◆ Required action:
Each entry should be duplicated exactly, with no line missing.

Supplied records START

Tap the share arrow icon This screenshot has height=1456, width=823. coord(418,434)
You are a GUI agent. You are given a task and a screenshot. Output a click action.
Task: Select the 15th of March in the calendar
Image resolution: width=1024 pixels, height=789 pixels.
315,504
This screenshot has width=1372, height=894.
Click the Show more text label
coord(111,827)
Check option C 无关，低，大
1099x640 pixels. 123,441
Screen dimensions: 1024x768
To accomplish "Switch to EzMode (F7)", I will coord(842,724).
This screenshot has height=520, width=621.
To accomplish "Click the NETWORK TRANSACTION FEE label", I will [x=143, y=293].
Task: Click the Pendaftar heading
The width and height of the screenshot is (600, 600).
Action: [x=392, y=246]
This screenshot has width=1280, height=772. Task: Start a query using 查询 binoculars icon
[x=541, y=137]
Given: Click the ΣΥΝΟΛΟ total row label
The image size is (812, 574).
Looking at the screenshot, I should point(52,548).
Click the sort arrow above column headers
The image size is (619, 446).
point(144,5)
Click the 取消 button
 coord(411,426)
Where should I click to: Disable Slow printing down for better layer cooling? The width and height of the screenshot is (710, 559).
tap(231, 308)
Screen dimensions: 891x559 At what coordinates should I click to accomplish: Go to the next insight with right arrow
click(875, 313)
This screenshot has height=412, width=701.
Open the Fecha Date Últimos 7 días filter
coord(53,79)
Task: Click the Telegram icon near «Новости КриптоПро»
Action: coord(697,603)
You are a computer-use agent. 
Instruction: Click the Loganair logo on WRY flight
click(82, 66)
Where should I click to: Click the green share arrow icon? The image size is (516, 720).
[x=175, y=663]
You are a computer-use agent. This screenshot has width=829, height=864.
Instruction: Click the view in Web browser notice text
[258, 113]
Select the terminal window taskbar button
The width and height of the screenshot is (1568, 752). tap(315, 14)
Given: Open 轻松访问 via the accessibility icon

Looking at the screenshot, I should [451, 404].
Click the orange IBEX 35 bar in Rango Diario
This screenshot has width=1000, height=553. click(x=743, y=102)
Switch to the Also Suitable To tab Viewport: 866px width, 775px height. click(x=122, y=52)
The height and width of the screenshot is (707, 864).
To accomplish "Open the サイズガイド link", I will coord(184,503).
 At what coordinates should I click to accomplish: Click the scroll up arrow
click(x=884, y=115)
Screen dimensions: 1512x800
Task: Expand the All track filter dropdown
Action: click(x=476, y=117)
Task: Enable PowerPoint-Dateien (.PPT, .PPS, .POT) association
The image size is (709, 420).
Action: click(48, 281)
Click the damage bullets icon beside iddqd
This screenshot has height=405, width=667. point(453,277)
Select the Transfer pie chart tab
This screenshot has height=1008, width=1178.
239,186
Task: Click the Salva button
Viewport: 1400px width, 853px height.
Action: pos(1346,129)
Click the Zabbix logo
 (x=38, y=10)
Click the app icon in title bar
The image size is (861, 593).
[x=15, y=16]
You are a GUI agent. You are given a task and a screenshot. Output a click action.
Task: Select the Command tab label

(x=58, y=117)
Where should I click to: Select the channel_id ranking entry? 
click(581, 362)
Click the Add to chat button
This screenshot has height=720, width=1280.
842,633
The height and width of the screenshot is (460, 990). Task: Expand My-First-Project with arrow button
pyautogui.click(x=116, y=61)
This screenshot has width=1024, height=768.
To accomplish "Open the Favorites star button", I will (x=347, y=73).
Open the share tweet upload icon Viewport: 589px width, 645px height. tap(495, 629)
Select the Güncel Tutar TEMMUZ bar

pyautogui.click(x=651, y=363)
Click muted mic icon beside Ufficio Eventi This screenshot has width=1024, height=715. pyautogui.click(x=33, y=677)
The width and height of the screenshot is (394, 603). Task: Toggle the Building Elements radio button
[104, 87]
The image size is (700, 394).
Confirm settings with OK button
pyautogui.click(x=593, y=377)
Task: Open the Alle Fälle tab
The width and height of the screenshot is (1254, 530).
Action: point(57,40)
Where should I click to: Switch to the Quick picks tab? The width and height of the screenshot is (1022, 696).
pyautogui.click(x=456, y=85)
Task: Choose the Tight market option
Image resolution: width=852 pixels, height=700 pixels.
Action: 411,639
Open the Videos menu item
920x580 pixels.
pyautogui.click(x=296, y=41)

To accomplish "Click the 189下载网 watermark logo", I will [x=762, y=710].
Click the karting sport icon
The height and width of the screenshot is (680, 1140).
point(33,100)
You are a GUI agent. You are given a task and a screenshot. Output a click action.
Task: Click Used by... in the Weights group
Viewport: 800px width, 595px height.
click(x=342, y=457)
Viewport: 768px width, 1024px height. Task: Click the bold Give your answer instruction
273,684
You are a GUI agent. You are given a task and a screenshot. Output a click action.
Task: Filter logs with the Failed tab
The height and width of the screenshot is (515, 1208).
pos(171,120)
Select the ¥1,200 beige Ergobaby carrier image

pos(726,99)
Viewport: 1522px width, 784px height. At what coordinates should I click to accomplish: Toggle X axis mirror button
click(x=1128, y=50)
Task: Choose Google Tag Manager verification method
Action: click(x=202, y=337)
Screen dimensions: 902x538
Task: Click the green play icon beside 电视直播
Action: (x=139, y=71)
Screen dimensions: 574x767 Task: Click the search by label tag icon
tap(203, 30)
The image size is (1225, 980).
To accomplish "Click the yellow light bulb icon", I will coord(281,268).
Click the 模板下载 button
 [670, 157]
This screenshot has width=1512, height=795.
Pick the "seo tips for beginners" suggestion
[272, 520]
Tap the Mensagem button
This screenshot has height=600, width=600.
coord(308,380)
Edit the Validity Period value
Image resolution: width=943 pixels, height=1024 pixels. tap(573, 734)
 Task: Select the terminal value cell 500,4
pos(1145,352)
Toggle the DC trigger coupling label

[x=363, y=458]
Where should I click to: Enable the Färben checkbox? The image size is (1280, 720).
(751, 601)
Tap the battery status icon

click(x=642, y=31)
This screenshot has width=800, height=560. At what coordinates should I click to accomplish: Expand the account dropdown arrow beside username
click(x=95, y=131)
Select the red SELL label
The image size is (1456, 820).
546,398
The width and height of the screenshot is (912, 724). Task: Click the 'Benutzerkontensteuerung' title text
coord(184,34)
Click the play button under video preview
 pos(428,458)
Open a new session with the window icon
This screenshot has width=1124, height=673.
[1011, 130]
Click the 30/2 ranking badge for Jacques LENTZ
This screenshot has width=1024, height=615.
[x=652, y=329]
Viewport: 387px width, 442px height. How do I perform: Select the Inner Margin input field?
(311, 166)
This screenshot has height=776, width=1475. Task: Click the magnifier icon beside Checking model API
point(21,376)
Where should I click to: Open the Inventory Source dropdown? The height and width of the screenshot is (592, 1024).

Supplied records END

◆ Answer box:
Tap the share arrow icon This screenshot has height=1456, width=823. coord(418,434)
You are a GUI agent. You are given a task and a screenshot. Output a click action.
Task: Select the 15th of March in the calendar
Image resolution: width=1024 pixels, height=789 pixels.
315,504
This screenshot has width=1372, height=894.
Click the Show more text label
coord(111,827)
Check option C 无关，低，大
1099x640 pixels. 123,441
Screen dimensions: 1024x768
To accomplish "Switch to EzMode (F7)", I will coord(842,724).
This screenshot has height=520, width=621.
To accomplish "Click the NETWORK TRANSACTION FEE label", I will [x=143, y=293].
Task: Click the Pendaftar heading
The width and height of the screenshot is (600, 600).
Action: [x=392, y=246]
This screenshot has width=1280, height=772. Task: Start a query using 查询 binoculars icon
[x=541, y=137]
Given: Click the ΣΥΝΟΛΟ total row label
The image size is (812, 574).
Looking at the screenshot, I should point(52,548).
Click the sort arrow above column headers
The image size is (619, 446).
point(144,5)
Click the 取消 button
 coord(411,426)
Where should I click to: Disable Slow printing down for better layer cooling? The width and height of the screenshot is (710, 559).
tap(231, 308)
Screen dimensions: 891x559 At what coordinates should I click to accomplish: Go to the next insight with right arrow
click(875, 313)
This screenshot has height=412, width=701.
Open the Fecha Date Últimos 7 días filter
coord(53,79)
Task: Click the Telegram icon near «Новости КриптоПро»
Action: coord(697,603)
You are a computer-use agent. 
Instruction: Click the Loganair logo on WRY flight
click(82, 66)
Where should I click to: Click the green share arrow icon? The image size is (516, 720).
[x=175, y=663]
You are a computer-use agent. This screenshot has width=829, height=864.
Instruction: Click the view in Web browser notice text
[258, 113]
Select the terminal window taskbar button
The width and height of the screenshot is (1568, 752). tap(315, 14)
Given: Open 轻松访问 via the accessibility icon

Looking at the screenshot, I should [451, 404].
Click the orange IBEX 35 bar in Rango Diario
This screenshot has width=1000, height=553. click(x=743, y=102)
Switch to the Also Suitable To tab Viewport: 866px width, 775px height. click(x=122, y=52)
The height and width of the screenshot is (707, 864).
To accomplish "Open the サイズガイド link", I will coord(184,503).
 At what coordinates should I click to accomplish: Click the scroll up arrow
click(x=884, y=115)
Screen dimensions: 1512x800
Task: Expand the All track filter dropdown
Action: click(x=476, y=117)
Task: Enable PowerPoint-Dateien (.PPT, .PPS, .POT) association
The image size is (709, 420).
Action: click(48, 281)
Click the damage bullets icon beside iddqd
This screenshot has height=405, width=667. point(453,277)
Select the Transfer pie chart tab
This screenshot has height=1008, width=1178.
239,186
Task: Click the Salva button
Viewport: 1400px width, 853px height.
Action: pos(1346,129)
Click the Zabbix logo
 (x=38, y=10)
Click the app icon in title bar
The image size is (861, 593).
[x=15, y=16]
You are a GUI agent. You are given a task and a screenshot. Output a click action.
Task: Select the Command tab label

(x=58, y=117)
Where should I click to: Select the channel_id ranking entry? 
click(581, 362)
Click the Add to chat button
This screenshot has height=720, width=1280.
842,633
The height and width of the screenshot is (460, 990). Task: Expand My-First-Project with arrow button
pyautogui.click(x=116, y=61)
This screenshot has width=1024, height=768.
To accomplish "Open the Favorites star button", I will (x=347, y=73).
Open the share tweet upload icon Viewport: 589px width, 645px height. tap(495, 629)
Select the Güncel Tutar TEMMUZ bar

pyautogui.click(x=651, y=363)
Click muted mic icon beside Ufficio Eventi This screenshot has width=1024, height=715. pyautogui.click(x=33, y=677)
The width and height of the screenshot is (394, 603). Task: Toggle the Building Elements radio button
[104, 87]
The image size is (700, 394).
Confirm settings with OK button
pyautogui.click(x=593, y=377)
Task: Open the Alle Fälle tab
The width and height of the screenshot is (1254, 530).
Action: point(57,40)
Where should I click to: Switch to the Quick picks tab? The width and height of the screenshot is (1022, 696).
pyautogui.click(x=456, y=85)
Task: Choose the Tight market option
Image resolution: width=852 pixels, height=700 pixels.
Action: 411,639
Open the Videos menu item
920x580 pixels.
pyautogui.click(x=296, y=41)

To accomplish "Click the 189下载网 watermark logo", I will [x=762, y=710].
Click the karting sport icon
The height and width of the screenshot is (680, 1140).
point(33,100)
You are a GUI agent. You are given a task and a screenshot. Output a click action.
Task: Click Used by... in the Weights group
Viewport: 800px width, 595px height.
click(x=342, y=457)
Viewport: 768px width, 1024px height. Task: Click the bold Give your answer instruction
273,684
You are a GUI agent. You are given a task and a screenshot. Output a click action.
Task: Filter logs with the Failed tab
The height and width of the screenshot is (515, 1208).
pos(171,120)
Select the ¥1,200 beige Ergobaby carrier image

pos(726,99)
Viewport: 1522px width, 784px height. At what coordinates should I click to accomplish: Toggle X axis mirror button
click(x=1128, y=50)
Task: Choose Google Tag Manager verification method
Action: click(x=202, y=337)
Screen dimensions: 902x538
Task: Click the green play icon beside 电视直播
Action: (x=139, y=71)
Screen dimensions: 574x767 Task: Click the search by label tag icon
tap(203, 30)
The image size is (1225, 980).
To accomplish "Click the yellow light bulb icon", I will coord(281,268).
Click the 模板下载 button
 [670, 157]
This screenshot has width=1512, height=795.
Pick the "seo tips for beginners" suggestion
[272, 520]
Tap the Mensagem button
This screenshot has height=600, width=600.
coord(308,380)
Edit the Validity Period value
Image resolution: width=943 pixels, height=1024 pixels. tap(573, 734)
 Task: Select the terminal value cell 500,4
pos(1145,352)
Toggle the DC trigger coupling label

[x=363, y=458]
Where should I click to: Enable the Färben checkbox? The image size is (1280, 720).
(751, 601)
Tap the battery status icon

click(x=642, y=31)
This screenshot has width=800, height=560. At what coordinates should I click to accomplish: Expand the account dropdown arrow beside username
click(x=95, y=131)
Select the red SELL label
The image size is (1456, 820).
546,398
The width and height of the screenshot is (912, 724). Task: Click the 'Benutzerkontensteuerung' title text
coord(184,34)
Click the play button under video preview
 pos(428,458)
Open a new session with the window icon
This screenshot has width=1124, height=673.
[1011, 130]
Click the 30/2 ranking badge for Jacques LENTZ
This screenshot has width=1024, height=615.
[x=652, y=329]
Viewport: 387px width, 442px height. How do I perform: Select the Inner Margin input field?
(311, 166)
This screenshot has height=776, width=1475. Task: Click the magnifier icon beside Checking model API
point(21,376)
Where should I click to: Open the Inventory Source dropdown? The height and width of the screenshot is (592, 1024).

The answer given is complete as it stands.